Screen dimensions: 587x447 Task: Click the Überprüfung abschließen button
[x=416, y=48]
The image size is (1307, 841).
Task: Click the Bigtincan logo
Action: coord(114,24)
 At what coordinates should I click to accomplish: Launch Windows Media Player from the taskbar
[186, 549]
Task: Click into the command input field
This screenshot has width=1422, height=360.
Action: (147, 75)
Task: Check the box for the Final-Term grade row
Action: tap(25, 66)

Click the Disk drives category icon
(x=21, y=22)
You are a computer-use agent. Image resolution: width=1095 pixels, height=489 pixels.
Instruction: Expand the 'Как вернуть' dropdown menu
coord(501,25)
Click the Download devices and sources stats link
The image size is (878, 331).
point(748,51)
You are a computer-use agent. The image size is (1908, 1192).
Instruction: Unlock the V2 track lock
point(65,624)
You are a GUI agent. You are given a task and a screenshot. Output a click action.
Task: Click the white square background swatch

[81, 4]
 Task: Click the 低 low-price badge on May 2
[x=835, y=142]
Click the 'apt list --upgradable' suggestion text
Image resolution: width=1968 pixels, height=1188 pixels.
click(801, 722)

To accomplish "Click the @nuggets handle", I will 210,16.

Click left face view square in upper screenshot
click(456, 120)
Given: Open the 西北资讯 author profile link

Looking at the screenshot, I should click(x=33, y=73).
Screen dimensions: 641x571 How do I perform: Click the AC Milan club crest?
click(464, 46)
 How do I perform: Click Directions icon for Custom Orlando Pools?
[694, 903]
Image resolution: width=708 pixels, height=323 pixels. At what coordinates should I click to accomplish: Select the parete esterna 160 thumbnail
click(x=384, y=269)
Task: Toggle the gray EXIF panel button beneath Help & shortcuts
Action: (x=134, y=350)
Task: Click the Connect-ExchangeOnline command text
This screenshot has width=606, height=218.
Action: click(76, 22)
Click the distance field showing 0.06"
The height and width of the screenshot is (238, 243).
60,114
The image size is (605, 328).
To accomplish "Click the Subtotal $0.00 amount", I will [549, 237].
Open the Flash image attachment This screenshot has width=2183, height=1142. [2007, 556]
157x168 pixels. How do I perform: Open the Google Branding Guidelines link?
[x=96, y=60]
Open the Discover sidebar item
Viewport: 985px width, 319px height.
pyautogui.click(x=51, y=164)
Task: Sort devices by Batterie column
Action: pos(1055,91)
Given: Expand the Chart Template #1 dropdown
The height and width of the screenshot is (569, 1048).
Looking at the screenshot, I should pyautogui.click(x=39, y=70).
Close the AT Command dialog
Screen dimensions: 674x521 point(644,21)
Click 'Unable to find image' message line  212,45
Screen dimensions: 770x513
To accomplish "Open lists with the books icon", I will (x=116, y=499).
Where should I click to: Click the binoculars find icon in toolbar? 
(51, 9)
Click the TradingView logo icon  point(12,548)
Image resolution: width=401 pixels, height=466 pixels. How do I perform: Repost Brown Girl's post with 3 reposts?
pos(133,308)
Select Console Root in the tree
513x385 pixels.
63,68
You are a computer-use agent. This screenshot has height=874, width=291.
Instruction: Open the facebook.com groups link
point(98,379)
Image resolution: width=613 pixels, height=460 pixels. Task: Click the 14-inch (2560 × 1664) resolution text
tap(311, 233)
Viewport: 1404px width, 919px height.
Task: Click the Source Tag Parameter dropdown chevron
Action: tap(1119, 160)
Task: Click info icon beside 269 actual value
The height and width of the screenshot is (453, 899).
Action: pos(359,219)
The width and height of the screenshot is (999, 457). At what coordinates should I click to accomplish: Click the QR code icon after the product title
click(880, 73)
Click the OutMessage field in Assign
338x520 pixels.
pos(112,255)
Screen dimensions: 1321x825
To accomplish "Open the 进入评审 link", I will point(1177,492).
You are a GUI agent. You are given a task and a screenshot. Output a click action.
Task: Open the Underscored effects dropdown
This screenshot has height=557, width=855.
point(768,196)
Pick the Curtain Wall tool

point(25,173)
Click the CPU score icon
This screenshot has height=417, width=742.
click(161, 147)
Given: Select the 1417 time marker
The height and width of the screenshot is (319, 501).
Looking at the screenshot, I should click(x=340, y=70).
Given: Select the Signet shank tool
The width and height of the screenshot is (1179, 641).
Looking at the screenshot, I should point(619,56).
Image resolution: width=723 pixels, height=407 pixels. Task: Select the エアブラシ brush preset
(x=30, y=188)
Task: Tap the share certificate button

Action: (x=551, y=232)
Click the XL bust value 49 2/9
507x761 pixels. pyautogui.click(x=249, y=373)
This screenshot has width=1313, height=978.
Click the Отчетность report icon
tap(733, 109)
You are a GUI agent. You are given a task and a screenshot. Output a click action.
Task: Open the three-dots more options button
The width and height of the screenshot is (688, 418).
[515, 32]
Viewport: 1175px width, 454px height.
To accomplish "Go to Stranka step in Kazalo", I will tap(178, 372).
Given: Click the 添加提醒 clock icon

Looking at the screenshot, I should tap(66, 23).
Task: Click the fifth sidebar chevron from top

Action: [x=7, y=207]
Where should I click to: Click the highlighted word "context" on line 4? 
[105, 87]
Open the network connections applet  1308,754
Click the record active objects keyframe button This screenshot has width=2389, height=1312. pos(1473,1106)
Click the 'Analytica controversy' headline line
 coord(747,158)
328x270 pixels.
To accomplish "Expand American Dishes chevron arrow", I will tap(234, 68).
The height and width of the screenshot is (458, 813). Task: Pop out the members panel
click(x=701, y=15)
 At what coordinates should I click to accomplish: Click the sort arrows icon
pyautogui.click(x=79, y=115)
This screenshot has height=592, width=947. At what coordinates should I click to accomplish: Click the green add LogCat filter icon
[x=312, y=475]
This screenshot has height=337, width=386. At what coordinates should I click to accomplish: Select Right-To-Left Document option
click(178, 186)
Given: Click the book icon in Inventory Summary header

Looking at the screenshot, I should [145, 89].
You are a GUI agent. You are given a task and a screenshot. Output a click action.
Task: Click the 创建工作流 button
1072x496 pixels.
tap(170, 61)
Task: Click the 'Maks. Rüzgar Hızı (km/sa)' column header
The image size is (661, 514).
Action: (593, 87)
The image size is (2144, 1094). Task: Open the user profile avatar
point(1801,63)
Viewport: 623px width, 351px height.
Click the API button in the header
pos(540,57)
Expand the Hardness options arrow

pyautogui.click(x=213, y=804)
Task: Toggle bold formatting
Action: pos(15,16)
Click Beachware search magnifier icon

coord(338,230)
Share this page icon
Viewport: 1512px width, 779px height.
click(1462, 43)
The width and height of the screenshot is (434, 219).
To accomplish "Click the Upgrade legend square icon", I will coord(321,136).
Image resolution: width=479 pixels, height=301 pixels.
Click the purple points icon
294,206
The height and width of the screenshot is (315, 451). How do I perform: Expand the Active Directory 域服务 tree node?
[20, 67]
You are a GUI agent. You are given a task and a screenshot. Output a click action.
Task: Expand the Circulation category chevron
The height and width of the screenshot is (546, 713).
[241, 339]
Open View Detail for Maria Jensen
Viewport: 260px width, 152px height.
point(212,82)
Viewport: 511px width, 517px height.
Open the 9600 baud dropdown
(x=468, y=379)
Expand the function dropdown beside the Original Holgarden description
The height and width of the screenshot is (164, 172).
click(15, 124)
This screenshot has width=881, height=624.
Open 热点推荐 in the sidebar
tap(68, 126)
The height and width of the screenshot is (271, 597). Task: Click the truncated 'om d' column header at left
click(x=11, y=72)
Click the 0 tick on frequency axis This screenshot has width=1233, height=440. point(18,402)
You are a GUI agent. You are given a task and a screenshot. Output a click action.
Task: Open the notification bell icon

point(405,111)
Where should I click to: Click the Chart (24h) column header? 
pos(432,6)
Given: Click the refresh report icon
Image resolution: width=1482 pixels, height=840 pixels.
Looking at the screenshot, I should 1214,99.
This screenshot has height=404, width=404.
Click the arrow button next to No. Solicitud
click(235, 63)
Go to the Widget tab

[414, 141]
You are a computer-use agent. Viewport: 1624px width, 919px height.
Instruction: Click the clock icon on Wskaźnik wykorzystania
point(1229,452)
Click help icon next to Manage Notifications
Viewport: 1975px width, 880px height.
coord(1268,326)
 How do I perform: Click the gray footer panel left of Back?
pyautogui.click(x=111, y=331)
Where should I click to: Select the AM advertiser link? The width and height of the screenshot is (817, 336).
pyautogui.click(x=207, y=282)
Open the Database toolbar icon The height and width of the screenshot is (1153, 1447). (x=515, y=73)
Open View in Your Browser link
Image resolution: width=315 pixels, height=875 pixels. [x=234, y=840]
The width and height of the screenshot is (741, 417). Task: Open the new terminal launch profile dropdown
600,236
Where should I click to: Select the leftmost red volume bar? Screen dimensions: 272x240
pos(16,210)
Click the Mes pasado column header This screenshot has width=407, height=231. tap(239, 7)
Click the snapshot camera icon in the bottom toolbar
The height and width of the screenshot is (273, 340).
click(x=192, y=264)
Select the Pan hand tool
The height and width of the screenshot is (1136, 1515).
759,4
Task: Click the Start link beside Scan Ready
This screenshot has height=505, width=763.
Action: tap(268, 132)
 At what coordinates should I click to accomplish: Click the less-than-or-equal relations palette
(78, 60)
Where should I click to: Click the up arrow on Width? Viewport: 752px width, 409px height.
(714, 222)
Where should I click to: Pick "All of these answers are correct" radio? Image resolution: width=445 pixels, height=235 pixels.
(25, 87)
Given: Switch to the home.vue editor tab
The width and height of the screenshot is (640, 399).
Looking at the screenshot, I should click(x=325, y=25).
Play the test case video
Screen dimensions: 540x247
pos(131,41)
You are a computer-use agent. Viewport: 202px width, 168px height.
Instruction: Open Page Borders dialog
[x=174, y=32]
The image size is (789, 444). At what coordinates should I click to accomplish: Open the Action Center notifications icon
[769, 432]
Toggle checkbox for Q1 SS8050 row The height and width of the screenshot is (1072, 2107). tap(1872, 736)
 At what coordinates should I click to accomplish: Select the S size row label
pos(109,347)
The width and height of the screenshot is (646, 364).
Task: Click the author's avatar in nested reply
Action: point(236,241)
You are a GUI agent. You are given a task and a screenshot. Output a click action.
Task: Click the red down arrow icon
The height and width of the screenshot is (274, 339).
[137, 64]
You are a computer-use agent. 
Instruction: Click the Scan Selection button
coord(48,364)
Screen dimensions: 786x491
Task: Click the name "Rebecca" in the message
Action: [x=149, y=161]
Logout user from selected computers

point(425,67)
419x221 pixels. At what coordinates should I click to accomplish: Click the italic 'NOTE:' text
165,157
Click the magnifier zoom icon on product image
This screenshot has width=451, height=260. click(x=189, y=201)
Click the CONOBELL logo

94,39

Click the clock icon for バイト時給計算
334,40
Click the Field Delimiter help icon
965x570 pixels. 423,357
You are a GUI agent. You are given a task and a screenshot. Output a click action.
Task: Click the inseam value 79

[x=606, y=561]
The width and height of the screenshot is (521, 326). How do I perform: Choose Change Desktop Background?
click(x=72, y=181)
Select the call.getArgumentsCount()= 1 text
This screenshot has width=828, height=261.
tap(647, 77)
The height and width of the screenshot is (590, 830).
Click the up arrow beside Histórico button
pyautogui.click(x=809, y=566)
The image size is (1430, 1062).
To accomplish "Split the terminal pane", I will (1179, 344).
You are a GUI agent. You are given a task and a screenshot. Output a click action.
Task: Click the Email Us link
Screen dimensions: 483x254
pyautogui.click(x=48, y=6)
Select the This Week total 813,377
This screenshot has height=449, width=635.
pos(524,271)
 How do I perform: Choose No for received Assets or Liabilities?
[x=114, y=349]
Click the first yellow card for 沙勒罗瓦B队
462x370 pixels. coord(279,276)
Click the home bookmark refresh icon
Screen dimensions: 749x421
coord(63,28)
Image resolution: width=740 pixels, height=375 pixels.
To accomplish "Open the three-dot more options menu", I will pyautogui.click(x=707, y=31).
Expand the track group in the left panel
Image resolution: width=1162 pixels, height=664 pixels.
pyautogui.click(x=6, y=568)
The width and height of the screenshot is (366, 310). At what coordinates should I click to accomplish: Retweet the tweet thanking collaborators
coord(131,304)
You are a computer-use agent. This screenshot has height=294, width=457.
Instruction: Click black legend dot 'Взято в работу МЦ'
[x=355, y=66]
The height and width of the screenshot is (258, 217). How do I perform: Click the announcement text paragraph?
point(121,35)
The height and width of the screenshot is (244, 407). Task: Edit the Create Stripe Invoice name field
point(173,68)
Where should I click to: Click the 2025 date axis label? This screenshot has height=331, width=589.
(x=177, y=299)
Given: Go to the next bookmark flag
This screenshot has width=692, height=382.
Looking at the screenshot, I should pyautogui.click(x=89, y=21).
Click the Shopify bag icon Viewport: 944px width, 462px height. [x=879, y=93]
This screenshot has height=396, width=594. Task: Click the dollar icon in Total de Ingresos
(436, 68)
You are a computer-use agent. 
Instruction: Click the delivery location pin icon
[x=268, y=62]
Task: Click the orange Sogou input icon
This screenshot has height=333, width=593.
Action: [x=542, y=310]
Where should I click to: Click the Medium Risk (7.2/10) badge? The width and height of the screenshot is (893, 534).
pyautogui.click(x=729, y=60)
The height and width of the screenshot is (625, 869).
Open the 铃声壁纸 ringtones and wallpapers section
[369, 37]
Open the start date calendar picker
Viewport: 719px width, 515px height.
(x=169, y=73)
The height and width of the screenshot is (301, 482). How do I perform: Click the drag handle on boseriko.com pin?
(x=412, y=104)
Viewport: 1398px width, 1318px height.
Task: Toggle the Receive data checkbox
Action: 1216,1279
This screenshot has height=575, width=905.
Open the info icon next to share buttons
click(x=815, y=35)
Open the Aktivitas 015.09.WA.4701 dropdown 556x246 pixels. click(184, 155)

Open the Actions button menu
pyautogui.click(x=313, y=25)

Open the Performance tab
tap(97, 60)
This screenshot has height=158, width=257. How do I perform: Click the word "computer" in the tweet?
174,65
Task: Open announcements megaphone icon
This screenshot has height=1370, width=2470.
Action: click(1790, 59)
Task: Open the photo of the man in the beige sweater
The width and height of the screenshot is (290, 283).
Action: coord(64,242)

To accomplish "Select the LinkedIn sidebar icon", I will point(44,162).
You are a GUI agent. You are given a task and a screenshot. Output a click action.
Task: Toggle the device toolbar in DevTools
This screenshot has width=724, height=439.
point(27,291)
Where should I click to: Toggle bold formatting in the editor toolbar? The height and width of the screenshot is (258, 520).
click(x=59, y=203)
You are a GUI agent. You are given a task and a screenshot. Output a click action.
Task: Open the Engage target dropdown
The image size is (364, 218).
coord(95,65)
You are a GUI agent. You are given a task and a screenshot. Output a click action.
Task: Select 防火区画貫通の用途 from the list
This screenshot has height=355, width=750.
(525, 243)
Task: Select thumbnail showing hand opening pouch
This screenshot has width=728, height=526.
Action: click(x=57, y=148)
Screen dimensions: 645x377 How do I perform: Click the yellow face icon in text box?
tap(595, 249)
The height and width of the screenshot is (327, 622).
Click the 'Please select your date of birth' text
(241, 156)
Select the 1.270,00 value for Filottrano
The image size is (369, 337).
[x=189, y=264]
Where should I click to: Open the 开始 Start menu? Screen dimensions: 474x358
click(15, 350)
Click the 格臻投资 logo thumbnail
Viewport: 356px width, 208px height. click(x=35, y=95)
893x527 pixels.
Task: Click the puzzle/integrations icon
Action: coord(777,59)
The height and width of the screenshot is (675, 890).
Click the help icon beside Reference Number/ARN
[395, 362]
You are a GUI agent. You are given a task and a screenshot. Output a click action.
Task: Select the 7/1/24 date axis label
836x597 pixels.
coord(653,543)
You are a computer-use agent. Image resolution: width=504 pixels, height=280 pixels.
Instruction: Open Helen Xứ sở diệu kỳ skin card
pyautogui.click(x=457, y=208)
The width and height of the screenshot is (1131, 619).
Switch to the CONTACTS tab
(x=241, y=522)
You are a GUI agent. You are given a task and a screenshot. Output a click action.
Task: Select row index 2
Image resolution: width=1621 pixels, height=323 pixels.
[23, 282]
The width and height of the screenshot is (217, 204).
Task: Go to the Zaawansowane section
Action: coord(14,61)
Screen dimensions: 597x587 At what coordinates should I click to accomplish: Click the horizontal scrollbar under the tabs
☆ ☆ ☆ ☆ ☆
# SET TASK:
Rewrite the material from its first line through the line containing "[x=96, y=60]", substituting "Total" for "Subtotal" and leaving everything else unchanged.

# WRITTEN ANSWER:
Screen dimensions: 587x447 Task: Click the Überprüfung abschließen button
[x=416, y=48]
The image size is (1307, 841).
Task: Click the Bigtincan logo
Action: coord(114,24)
 At what coordinates should I click to accomplish: Launch Windows Media Player from the taskbar
[186, 549]
Task: Click into the command input field
This screenshot has width=1422, height=360.
Action: (147, 75)
Task: Check the box for the Final-Term grade row
Action: tap(25, 66)

Click the Disk drives category icon
(x=21, y=22)
You are a computer-use agent. Image resolution: width=1095 pixels, height=489 pixels.
Instruction: Expand the 'Как вернуть' dropdown menu
coord(501,25)
Click the Download devices and sources stats link
The image size is (878, 331).
point(748,51)
You are a computer-use agent. The image size is (1908, 1192).
Instruction: Unlock the V2 track lock
point(65,624)
You are a GUI agent. You are given a task and a screenshot. Output a click action.
Task: Click the white square background swatch

[81, 4]
 Task: Click the 低 low-price badge on May 2
[x=835, y=142]
Click the 'apt list --upgradable' suggestion text
Image resolution: width=1968 pixels, height=1188 pixels.
click(801, 722)

To accomplish "Click the @nuggets handle", I will 210,16.

Click left face view square in upper screenshot
click(456, 120)
Given: Open the 西北资讯 author profile link

Looking at the screenshot, I should click(x=33, y=73).
Screen dimensions: 641x571 How do I perform: Click the AC Milan club crest?
click(464, 46)
 How do I perform: Click Directions icon for Custom Orlando Pools?
[694, 903]
Image resolution: width=708 pixels, height=323 pixels. At what coordinates should I click to accomplish: Select the parete esterna 160 thumbnail
click(x=384, y=269)
Task: Toggle the gray EXIF panel button beneath Help & shortcuts
Action: (x=134, y=350)
Task: Click the Connect-ExchangeOnline command text
This screenshot has width=606, height=218.
Action: click(76, 22)
Click the distance field showing 0.06"
The height and width of the screenshot is (238, 243).
60,114
The image size is (605, 328).
To accomplish "Click the Total $0.00 amount", I will [549, 237].
Open the Flash image attachment This screenshot has width=2183, height=1142. [2007, 556]
157x168 pixels. How do I perform: Open the Google Branding Guidelines link?
[x=96, y=60]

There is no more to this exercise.